INPUT DATA section start

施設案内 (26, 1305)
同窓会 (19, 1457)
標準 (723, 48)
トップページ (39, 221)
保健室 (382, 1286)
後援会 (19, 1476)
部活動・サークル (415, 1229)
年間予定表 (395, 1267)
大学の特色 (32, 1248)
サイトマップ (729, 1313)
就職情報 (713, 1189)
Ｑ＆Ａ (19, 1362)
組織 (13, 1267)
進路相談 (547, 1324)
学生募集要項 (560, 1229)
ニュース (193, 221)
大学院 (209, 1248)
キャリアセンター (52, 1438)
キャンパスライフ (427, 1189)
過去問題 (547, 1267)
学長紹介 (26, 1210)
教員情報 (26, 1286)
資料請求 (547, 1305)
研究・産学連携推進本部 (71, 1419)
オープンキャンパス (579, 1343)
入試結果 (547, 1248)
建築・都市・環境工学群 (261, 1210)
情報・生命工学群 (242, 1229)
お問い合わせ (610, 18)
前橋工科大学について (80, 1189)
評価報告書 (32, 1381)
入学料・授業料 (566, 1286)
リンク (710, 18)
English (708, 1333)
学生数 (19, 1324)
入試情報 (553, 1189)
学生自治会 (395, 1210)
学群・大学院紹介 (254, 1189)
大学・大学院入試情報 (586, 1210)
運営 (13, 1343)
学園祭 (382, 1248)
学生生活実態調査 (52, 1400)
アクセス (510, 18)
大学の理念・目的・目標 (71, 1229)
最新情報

INPUT DATA section end
INPUT DATA section start

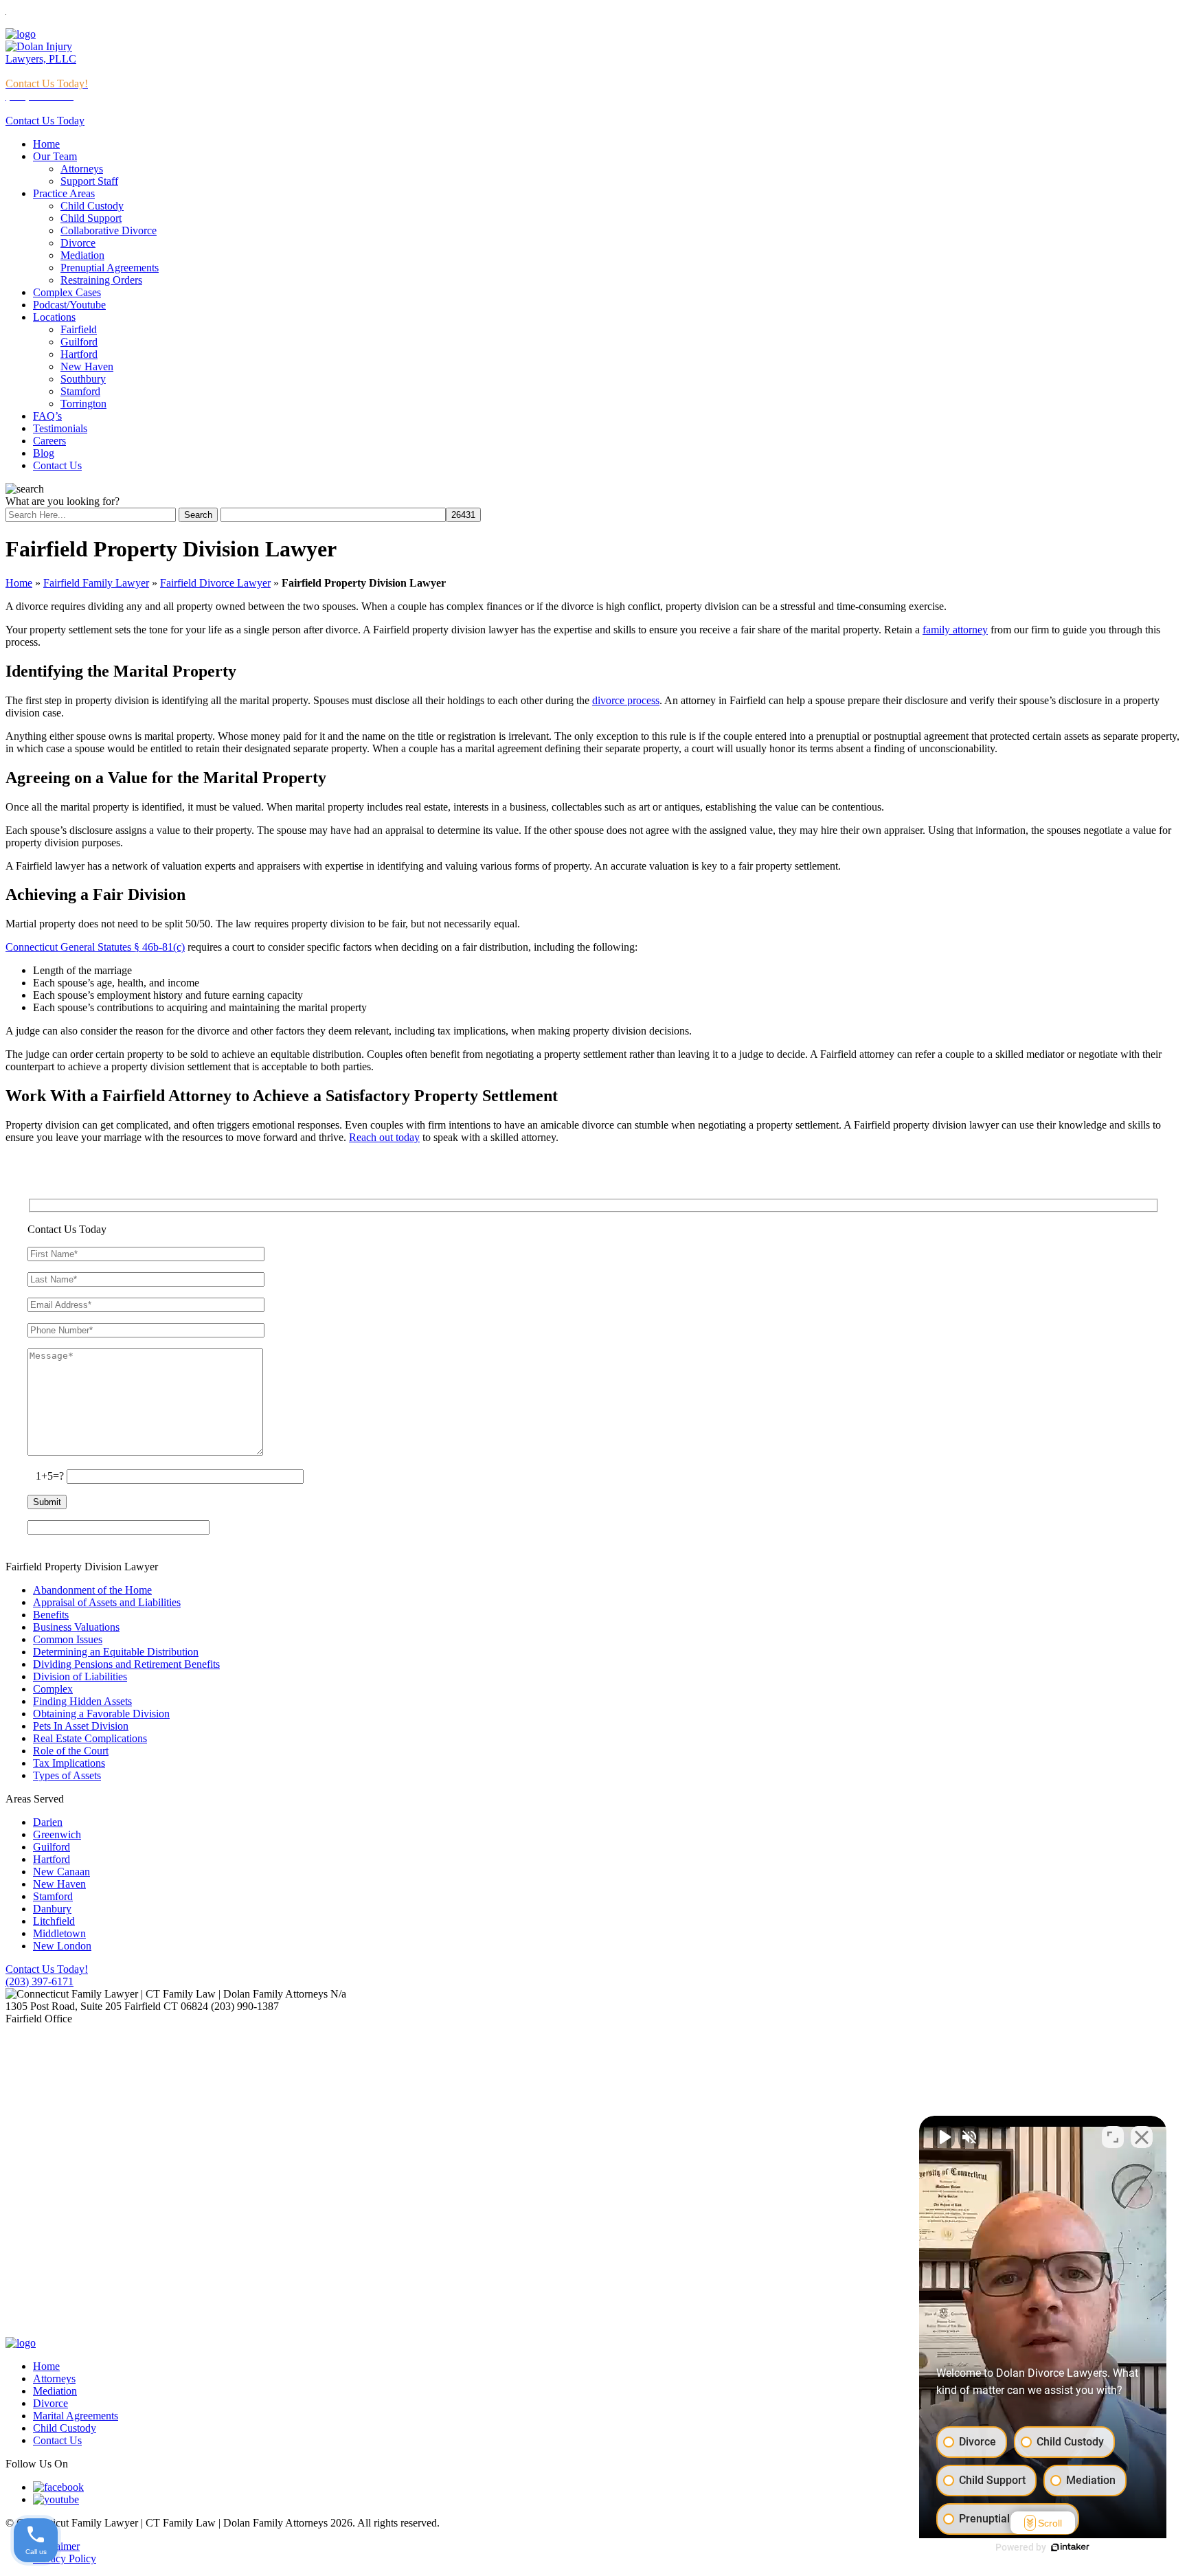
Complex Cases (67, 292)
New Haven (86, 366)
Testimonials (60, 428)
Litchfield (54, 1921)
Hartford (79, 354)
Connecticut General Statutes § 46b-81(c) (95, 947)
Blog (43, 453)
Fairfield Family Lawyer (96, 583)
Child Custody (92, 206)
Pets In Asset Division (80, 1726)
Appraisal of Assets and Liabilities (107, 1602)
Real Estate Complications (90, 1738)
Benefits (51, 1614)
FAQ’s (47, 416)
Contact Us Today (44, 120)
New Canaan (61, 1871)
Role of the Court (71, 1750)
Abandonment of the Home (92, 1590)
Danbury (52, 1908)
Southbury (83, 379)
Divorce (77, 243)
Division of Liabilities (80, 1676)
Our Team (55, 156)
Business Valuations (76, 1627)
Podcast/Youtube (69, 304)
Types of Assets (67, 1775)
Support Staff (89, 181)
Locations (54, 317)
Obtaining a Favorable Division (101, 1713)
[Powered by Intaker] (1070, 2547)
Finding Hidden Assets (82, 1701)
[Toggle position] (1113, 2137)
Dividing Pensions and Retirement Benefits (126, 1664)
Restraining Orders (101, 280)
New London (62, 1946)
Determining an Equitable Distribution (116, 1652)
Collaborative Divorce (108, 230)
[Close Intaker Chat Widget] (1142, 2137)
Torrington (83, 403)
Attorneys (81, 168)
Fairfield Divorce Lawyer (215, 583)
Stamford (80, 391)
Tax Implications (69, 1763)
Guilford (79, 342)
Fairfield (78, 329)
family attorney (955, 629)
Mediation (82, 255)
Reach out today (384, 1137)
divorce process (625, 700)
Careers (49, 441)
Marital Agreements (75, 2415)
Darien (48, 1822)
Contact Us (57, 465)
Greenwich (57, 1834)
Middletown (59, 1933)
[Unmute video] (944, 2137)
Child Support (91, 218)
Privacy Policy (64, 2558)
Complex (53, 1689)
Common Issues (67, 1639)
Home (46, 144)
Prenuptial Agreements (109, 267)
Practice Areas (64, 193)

INPUT DATA section end
INPUT DATA section start

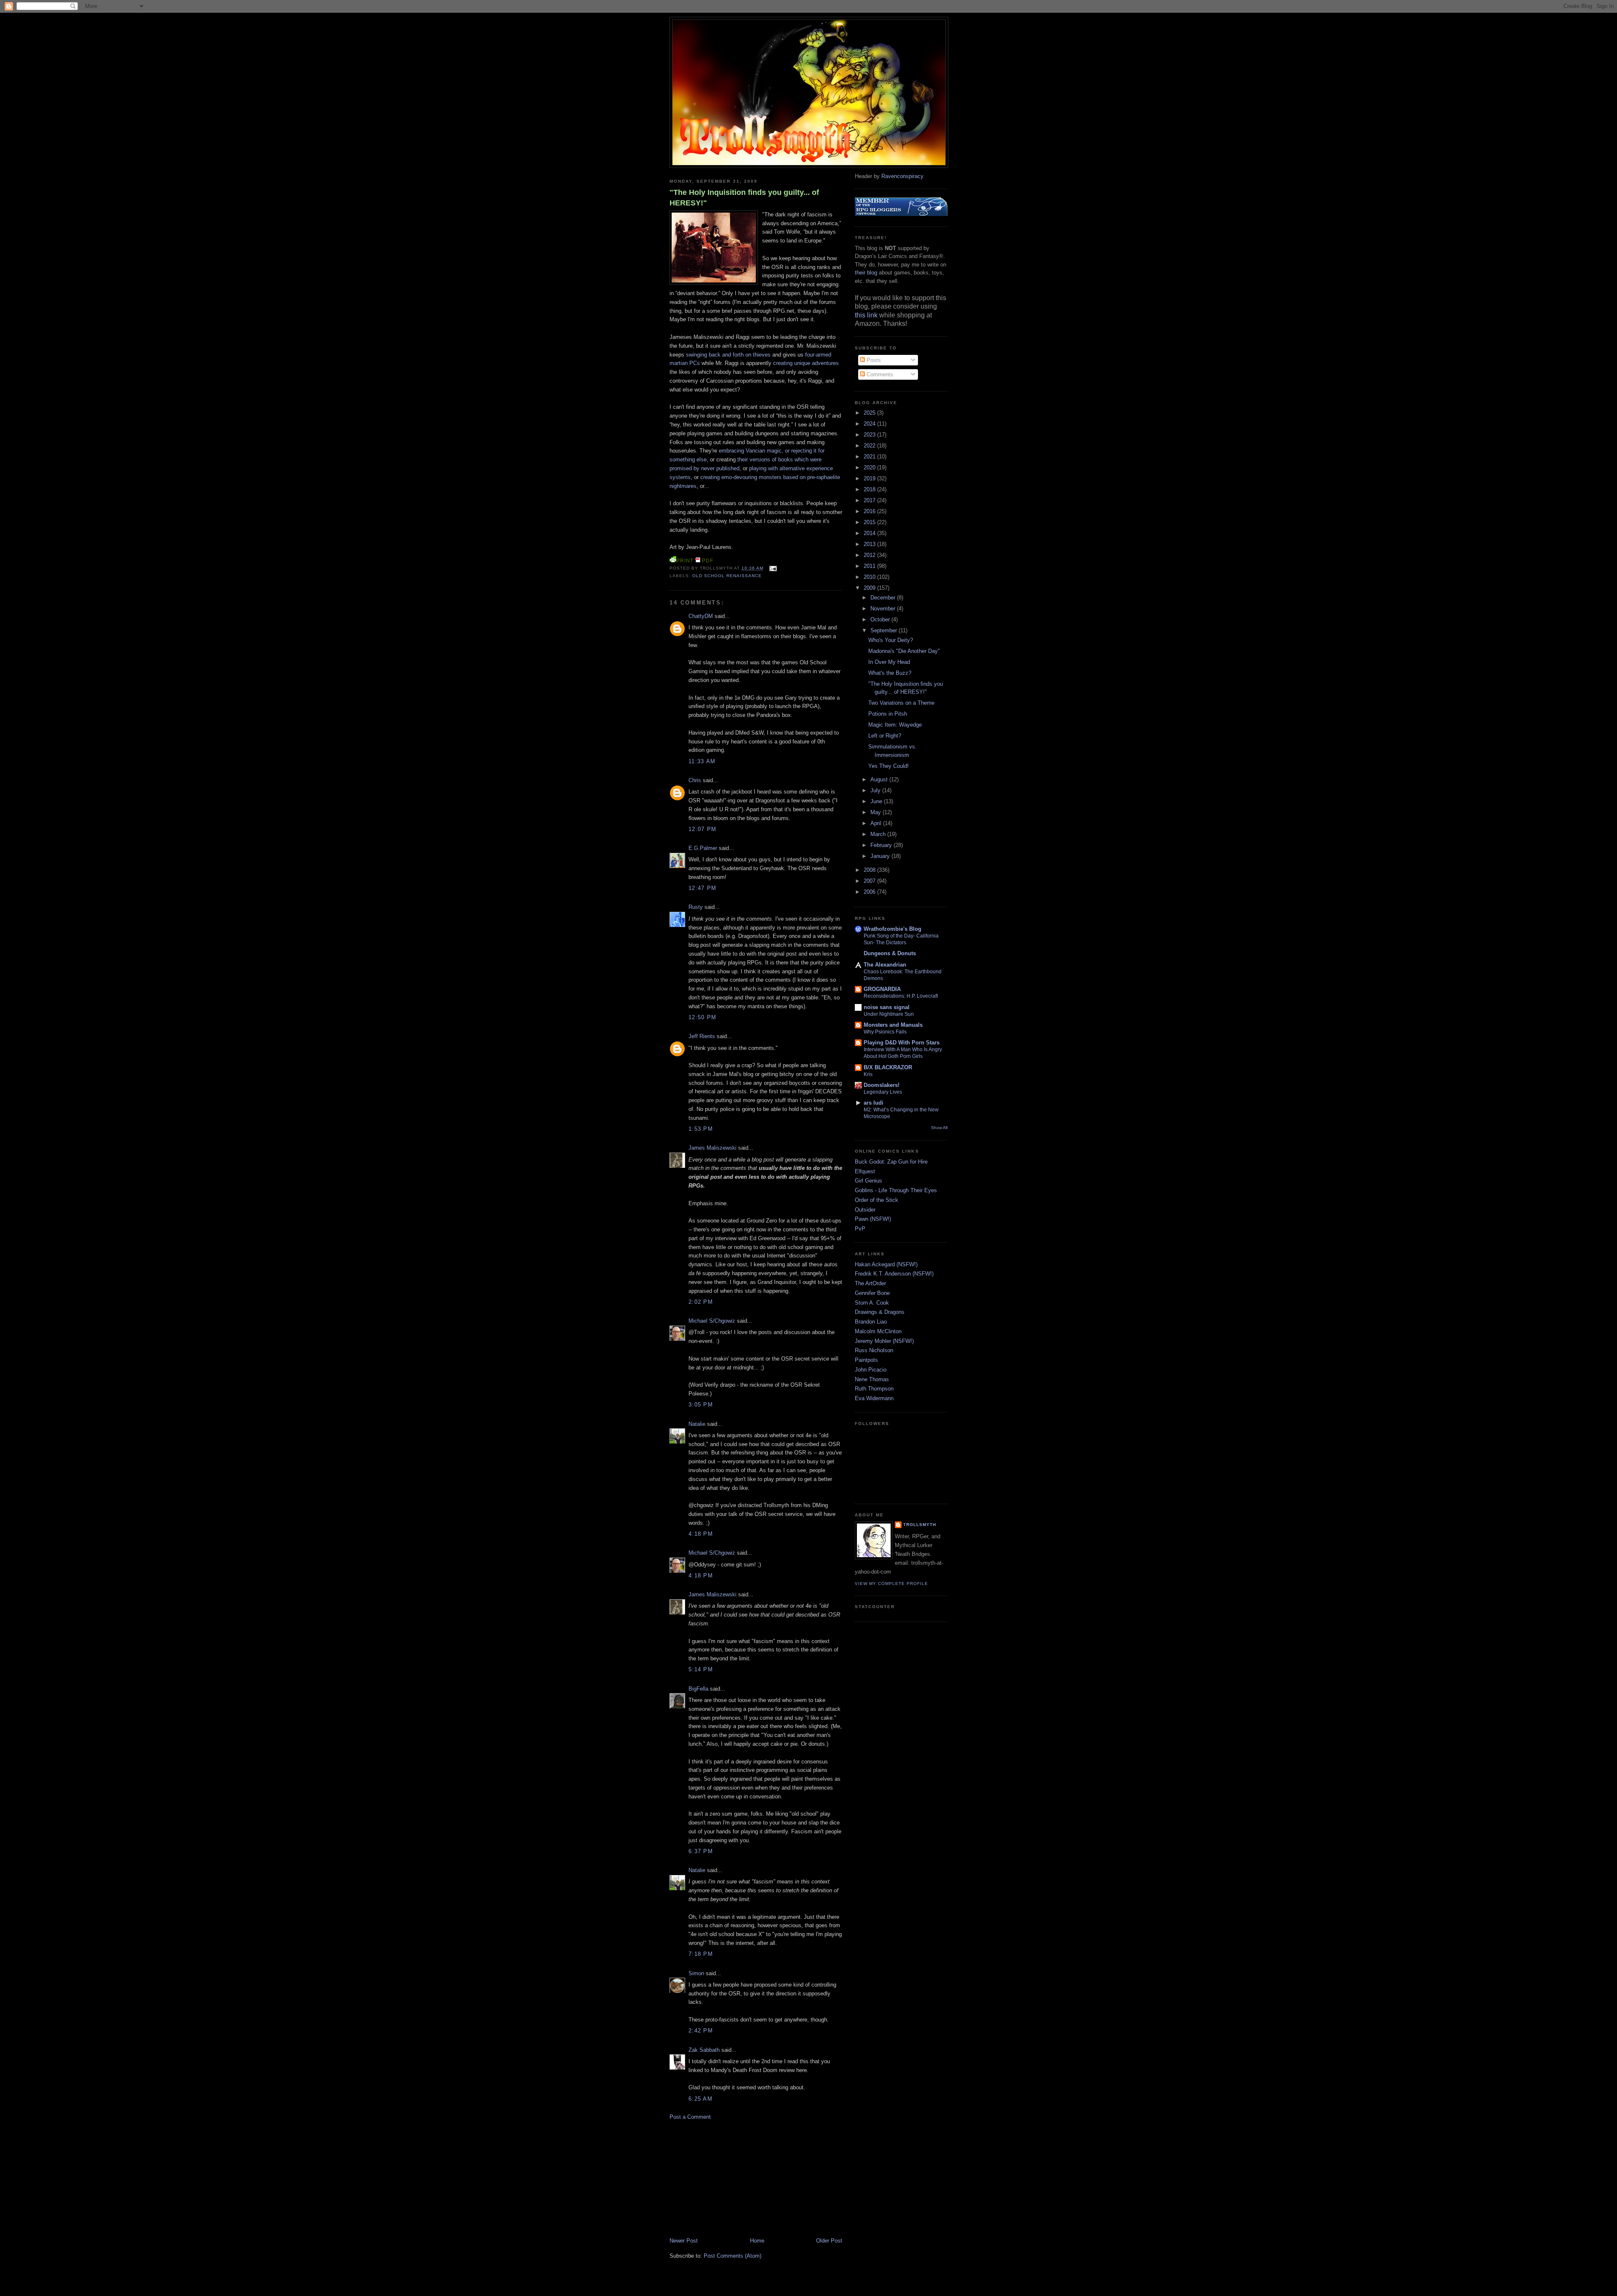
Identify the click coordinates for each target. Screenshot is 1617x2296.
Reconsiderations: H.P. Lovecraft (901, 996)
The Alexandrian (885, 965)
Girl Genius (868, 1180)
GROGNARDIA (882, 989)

INPUT DATA section end

TASK OBJECTIVE - Above are some lines. Repeat exactly, and only, those from the line that has "Greenwich (57, 1834)" through the line that has "Practice Areas (64, 193)".

YOUR RESPONSE -
Greenwich (57, 1834)
Middletown (59, 1933)
[Unmute video] (944, 2137)
Child Support (91, 218)
Privacy Policy (64, 2558)
Complex (53, 1689)
Common Issues (67, 1639)
Home (46, 144)
Prenuptial Agreements (109, 267)
Practice Areas (64, 193)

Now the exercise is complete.